Diangkat dari novel Nawal El Saadawi, Women at Point Zero, Solidaritas Perempuan menggelar pertunjukan tersebut di Graha Bhakti Budaya Taman Ismail Marzuki Jakarta, 20-21 April. Pementasan yang selama dua hari tiketnya terjual habis itu disutradarai Daniel H. Jacob dan mendatangkan dua artis tenar di jajaran pemainnya, Nurul Arifin sebagai Firdaus dan Ria Irawan yang merangkap peran Nona Iqbal dan Sharifa Salah el Dine.
Daniel yang juga menulis naskah pentas ini tak banyak melakukan perubahan terhadap novelnya.
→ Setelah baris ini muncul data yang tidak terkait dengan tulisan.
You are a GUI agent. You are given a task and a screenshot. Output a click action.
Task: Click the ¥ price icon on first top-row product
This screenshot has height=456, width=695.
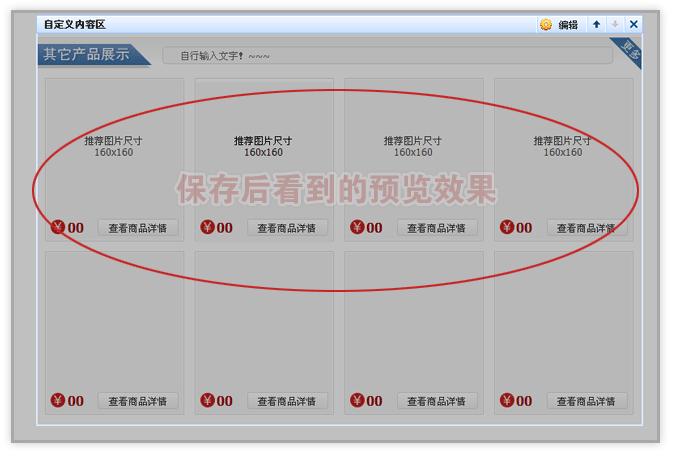point(58,227)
Ini terlihat dari struktur cerita yang sama-sama berpangkal dan berujung kepada peristiwa menjelang hukuman mati Firdaus. Yang membedakannya hanya tiadanya kehadiran Nawal sebagai tokoh aku, seorang psikiater yang mendengar kesaksian Firdaus terakhir kalinya. “Tidak mudah bagi saya untuk menafsirkan novel itu ke dalam naskah, karena saya seorang laki-laki. Saya hanya memasukkan bagian-bagian penting dalam kehidupan Firdaus ke dalam naskah ini, karena genrenya sudah berbeda antara sastra dengan drama,” kata Daniel menanggapi pertanyaan Koran Tempo pada konferensi pers, Rabu (19/4).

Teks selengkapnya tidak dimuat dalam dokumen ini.